People who believe that everything comes down to cells and chemicals are mystified by the placebo effect, but the phenomenon has been used and abused by both healers and charlatans, for good and ill, for centuries.
Words are the most powerful drugs used by mankind. Kipling
I once had a client who was very anxious. Nothing seemed to help her and the medicine she was taking for it was actually harming her. Her doctor hatched a scheme. He told her they had discovered a new, very powerful medicine. He would put it on her and discontinue her old medicine. The new medicine was a placebo, but he went through the usual song and dance doctors go through, describing all the side effects.

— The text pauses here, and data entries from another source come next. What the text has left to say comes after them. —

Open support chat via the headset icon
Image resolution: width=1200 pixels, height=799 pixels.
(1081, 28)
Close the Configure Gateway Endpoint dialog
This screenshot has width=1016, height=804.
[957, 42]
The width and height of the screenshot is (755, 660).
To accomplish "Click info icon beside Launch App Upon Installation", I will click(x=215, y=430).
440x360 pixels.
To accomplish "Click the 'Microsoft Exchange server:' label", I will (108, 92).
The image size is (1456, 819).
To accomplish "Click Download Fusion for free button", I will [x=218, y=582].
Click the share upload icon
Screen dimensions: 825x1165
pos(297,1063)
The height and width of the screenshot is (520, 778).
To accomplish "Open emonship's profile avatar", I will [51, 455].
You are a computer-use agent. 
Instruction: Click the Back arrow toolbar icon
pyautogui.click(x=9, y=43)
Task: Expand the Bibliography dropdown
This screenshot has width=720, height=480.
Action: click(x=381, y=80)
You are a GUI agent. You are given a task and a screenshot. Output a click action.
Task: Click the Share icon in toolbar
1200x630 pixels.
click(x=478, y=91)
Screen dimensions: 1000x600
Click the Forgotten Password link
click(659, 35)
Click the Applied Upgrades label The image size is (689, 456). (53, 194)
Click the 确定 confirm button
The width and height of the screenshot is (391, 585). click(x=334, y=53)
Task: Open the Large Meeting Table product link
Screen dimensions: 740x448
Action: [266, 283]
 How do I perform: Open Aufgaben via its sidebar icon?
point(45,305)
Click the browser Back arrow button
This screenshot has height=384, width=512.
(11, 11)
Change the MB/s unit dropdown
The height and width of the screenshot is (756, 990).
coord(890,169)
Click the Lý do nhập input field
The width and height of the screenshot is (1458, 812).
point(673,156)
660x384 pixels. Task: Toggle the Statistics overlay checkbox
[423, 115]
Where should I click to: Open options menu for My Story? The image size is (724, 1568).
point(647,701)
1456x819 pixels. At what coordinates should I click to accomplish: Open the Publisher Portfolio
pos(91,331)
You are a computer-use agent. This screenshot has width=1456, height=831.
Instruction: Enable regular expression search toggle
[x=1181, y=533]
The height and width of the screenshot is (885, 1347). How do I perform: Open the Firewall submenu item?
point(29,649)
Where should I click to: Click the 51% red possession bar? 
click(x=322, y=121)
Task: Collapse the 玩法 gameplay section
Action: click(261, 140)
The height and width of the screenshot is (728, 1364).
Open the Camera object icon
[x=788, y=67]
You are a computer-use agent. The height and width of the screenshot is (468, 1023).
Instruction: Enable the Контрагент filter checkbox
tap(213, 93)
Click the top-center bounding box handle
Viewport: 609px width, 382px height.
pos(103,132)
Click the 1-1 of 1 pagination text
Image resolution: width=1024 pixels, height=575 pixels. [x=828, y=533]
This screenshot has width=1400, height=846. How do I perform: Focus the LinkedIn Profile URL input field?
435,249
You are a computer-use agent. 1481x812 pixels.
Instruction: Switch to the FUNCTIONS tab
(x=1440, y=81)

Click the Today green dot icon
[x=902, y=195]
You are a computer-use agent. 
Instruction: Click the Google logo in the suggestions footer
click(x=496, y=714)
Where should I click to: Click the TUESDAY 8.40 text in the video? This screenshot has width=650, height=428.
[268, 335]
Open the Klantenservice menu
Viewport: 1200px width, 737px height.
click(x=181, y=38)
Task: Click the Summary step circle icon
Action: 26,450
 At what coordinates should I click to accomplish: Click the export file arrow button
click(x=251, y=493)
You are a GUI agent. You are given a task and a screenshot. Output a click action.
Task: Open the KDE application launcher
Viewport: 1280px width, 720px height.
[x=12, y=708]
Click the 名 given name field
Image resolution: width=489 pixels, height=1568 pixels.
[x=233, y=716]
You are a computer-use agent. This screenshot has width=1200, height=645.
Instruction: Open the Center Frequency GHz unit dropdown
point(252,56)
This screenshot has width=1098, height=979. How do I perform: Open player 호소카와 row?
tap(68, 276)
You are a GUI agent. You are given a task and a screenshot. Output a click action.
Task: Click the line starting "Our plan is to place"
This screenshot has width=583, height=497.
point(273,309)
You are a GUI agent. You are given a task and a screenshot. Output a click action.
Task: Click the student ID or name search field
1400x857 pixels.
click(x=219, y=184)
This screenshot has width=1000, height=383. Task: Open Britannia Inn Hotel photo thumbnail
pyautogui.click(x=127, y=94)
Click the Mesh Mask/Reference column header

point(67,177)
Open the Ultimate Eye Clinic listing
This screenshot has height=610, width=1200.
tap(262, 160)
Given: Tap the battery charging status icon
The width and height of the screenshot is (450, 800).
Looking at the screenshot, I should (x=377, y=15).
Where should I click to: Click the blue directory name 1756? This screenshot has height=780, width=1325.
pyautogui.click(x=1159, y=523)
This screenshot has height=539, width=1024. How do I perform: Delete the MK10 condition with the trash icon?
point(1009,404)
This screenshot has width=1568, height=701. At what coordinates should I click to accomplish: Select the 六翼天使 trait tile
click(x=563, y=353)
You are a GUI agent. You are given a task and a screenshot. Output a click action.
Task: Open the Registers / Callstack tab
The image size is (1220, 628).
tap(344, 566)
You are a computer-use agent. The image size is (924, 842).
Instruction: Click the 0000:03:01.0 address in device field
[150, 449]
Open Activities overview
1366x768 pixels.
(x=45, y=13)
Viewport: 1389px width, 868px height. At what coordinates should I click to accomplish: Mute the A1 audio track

He was making them up, but he needed to make it believable. She took the new medicine.
A couple weeks later, she saw her doctor again. All her symptoms of anxiety had disappeared, just like he said they would, but she was also getting all the side effects. She couldn’t tolerate the side effects, in fact. She refused to take any more of the medicine.
Here’s another story. I once worked nights selling drinks at a teenager’s nightclub. We had no alcohol there, of course; it was all just sodas and juice; but, one week the owner had gotten a couple cases of non-alcoholic beer.
A few of the kids were pretty excited to see the beer. They either didn’t hear or didn’t understand that it was non-alcoholic. It looked like beer. It tasted like beer. They started drinking it, pounding it, really; just as hard as their big brothers might at a frat party. You know what? They got just as drunk as if they had been drinking real alcohol. They would have passed a breathalyzer test, but wouldn’t be able to drive real well. We actually talked them into surrendering their keys and calling their parents. Boy were the parents mad when they thought we had been giving beer to their children.
So, you see, it is not necessary to actually use a drug to be effected by a drug, and it’s possible to relapse without ever actually touching the stuff.